Document excerpt:
□ □ □
Getting data for NCBI submission

Hello!

I have a fasta file and a qfile from an illumina MiSeq run that has barcoded samples. I’ve finished all my analysis and been able to get mothur to work, but I’m trying to export in separate groups so I can submit it to the NCBI. I was able to break up my fasta file into all the separte communities I sequenced, but the NCBI told me they want either a fastq, or fasta/quality files. Is there anyway I can take one of my fasta files and have mothur look up the sequence name in the qfile and write it to a new qfile?

Thank you!
Eric

First up, since presumably you get your MiSeq data in fastq format to begin with can’t you just upload that, or the output of trim.seqs?

If you can’t for some reason…I don’t know if you can do this in mothur specifically but you can do this with a few console commands.

If you have your fasta file of interest, you could do this:

grep ">" final.fasta | cut -f2 -d ">" > seqs.list
grep -f seqs.list -A1 original.qual > final.qual

The first line just gets a list of the sequence names from the final fasta file. You could use sed instead of cut to remove the ‘>’ but I’ve had some bad experiences piping into sed so I tend to avoid it. The second list uses the list of sequence names as the search parameters for the second grep, which returns the lines the sequence names occur on, and the line that follows. This won’t work for any data, because there is a convention of writing sequences into 80 character lines, but mothur doesn’t do this so I think the above will work fine.
□ □ □
Material:
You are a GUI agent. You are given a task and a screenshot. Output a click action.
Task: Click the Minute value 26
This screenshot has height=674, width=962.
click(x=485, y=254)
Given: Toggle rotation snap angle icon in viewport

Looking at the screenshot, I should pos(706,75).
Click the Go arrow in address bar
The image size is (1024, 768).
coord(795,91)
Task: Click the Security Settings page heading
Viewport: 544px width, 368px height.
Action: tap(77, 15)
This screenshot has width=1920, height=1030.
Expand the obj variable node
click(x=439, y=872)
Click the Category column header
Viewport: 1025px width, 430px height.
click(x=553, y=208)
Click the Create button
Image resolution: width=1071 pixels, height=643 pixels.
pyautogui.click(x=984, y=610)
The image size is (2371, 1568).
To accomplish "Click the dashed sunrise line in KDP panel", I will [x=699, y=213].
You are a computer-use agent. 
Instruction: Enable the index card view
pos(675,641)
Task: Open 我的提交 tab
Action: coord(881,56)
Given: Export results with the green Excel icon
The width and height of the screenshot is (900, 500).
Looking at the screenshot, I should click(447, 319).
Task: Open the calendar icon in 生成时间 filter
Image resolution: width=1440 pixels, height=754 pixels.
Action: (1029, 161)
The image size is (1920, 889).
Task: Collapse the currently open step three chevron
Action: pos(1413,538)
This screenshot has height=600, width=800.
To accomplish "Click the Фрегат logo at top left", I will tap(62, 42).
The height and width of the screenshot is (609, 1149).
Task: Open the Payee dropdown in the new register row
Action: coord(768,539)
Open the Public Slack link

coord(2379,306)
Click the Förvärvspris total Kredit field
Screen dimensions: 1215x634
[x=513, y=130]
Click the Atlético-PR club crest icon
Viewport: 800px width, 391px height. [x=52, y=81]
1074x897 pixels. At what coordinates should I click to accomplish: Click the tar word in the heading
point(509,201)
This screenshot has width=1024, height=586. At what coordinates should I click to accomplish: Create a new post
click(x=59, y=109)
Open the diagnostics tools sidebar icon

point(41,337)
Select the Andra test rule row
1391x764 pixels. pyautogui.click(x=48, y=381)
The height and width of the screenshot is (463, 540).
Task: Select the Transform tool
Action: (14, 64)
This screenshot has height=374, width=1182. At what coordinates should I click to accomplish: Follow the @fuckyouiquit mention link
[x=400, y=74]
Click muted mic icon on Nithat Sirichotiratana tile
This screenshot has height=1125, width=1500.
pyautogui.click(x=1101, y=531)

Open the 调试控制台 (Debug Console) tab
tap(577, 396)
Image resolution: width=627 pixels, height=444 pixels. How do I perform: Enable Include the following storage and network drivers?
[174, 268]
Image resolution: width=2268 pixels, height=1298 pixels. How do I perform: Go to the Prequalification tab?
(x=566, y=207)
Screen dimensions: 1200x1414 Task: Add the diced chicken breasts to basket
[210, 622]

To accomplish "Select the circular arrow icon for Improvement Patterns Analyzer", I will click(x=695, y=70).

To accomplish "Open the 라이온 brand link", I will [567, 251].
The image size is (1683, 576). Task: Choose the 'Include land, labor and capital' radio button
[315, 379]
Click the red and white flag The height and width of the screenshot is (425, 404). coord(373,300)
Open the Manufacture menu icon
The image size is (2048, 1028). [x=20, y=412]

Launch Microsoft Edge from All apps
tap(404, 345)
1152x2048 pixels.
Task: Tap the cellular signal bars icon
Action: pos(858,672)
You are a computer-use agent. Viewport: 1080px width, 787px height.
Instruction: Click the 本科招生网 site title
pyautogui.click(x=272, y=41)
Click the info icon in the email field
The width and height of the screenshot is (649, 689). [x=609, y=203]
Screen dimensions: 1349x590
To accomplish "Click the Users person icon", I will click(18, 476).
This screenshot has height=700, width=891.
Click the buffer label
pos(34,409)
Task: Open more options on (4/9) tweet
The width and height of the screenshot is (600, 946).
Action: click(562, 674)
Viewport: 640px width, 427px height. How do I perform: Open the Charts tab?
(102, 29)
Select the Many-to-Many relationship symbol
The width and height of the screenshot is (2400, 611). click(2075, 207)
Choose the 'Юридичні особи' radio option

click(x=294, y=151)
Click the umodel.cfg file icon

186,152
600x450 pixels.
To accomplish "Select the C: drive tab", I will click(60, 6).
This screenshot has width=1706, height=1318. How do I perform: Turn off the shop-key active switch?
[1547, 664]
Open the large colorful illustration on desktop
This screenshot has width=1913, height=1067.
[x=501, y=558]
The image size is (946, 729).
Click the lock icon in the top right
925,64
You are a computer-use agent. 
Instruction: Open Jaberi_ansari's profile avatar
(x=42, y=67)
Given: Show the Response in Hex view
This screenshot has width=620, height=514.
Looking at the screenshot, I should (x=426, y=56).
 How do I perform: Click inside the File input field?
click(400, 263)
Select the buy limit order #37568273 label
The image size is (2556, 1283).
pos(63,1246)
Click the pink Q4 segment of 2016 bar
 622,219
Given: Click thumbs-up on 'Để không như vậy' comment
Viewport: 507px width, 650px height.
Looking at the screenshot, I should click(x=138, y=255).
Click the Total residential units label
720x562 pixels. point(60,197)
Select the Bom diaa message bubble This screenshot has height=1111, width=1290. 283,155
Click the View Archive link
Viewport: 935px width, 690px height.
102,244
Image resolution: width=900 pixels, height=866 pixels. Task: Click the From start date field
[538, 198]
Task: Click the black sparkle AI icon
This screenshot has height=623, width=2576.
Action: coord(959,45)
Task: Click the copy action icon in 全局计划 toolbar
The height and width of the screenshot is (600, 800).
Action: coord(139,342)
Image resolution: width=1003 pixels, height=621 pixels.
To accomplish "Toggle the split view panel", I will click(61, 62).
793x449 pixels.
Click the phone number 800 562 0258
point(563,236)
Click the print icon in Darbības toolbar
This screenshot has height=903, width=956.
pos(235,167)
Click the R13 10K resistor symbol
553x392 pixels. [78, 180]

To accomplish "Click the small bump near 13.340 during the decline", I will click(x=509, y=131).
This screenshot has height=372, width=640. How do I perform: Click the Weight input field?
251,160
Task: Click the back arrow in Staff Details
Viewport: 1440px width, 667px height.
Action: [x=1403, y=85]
□ □ □
Required work:
Reproduce everything from "Getting data for" down to "output of trim.seqs?" in the forum thread about preparing data for NCBI submission above.

Complete output:
Getting data for NCBI submission

Hello!

I have a fasta file and a qfile from an illumina MiSeq run that has barcoded samples. I’ve finished all my analysis and been able to get mothur to work, but I’m trying to export in separate groups so I can submit it to the NCBI. I was able to break up my fasta file into all the separte communities I sequenced, but the NCBI told me they want either a fastq, or fasta/quality files. Is there anyway I can take one of my fasta files and have mothur look up the sequence name in the qfile and write it to a new qfile?

Thank you!
Eric

First up, since presumably you get your MiSeq data in fastq format to begin with can’t you just upload that, or the output of trim.seqs?